37. The AWM also exhibits two of the photographs of kamikaze aircraft attacking Allied naval ships displayed at Yūshūkan. The signage at the AWM expresses the fear generated by the suicide attacks.

38. Heterotopia is used here to denote the Foucauldian reading; that they are institutions with many discursive, political and cultural boundaries and internal rules, and that they produce their own contexts in which to locate items/narratives.

39. In contrast to these similar representations of Japanese attacks on Australian sovereign territory is the depiction of the Pearl Harbor attack, which is memorialised in the World War II Valor in the Pacific National Monument at Pearl Harbor. The approach here, which attempts to be “even-handed” in its presentation of the reasons that Japan attacked the United States, has little interest in the Japanese individuals who flew in the raid.

40. Following this raid, the Japanese submarine fleet began a campaign to disrupt Australian merchant shipping off the east coast. The combined efforts of the fleet saw around 30 ships attacked, of which half were sunk, with the loss of more than 600 Allied merchant seamen. See Noble (Citation2005).

41. The reconstructed submarine was taken on a public tour around the southeastern coastal cities of Australia to reinforce the immediacy of the Japanese threat, to encourage citizens to enlist in military, government and voluntary organisations, and to raise funds for a naval charity. Parts from the submarine were sold to the public to raise funds (see photographic displays AWM-P0045.002, P0045.003 and P0045.002 for images of the submarine on tour in Melbourne in November 1942).

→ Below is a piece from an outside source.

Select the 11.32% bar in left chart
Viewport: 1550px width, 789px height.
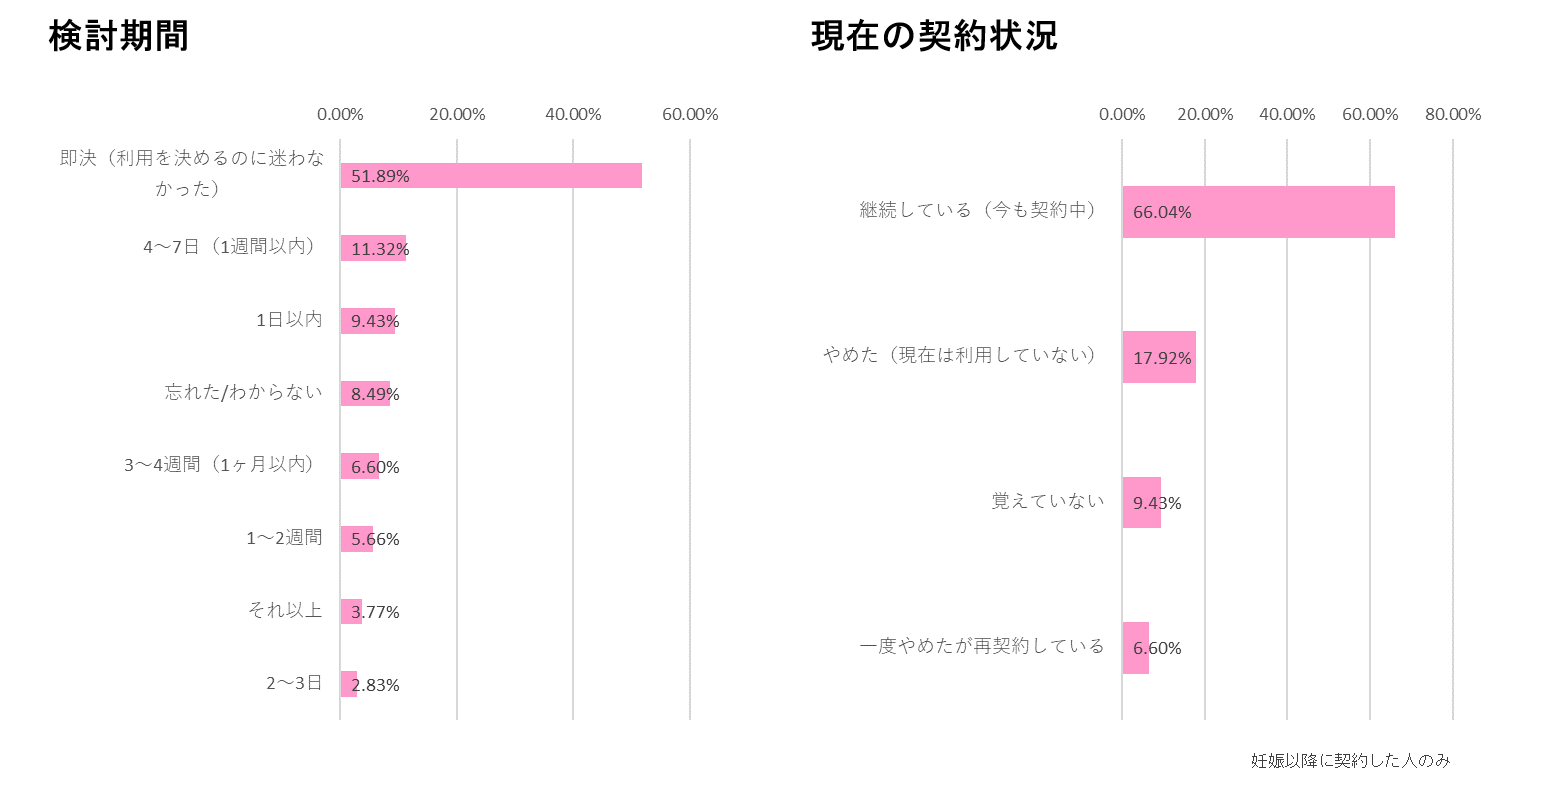click(373, 248)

42. Signage on the display.

43. The speech is presented in its entirety within the display, and was in fact a transcript of a radio interview with Muirhead-Gould who was attempting to justify the awarding of full military honours to the Japanese seamen.

44. This is in stark contrast to other museums that focus on the Pacific War in Japan, such as the Hiroshima Peace Museum, which emphasises the need for peace, and “our” pain, the Okinawa Peace Park and Museum, which also emphasises Okinawans’ pain, while calling for world peace, and the Showakan in Tokyo, which emphasises the difficulties of life for Japanese living through war, with a powerful subtext of “peace” permeating the institution.

45. While the AWM exhibits memorabilia and stories from all wars Australians were involved in, the Japan exhibit is one of the more significant.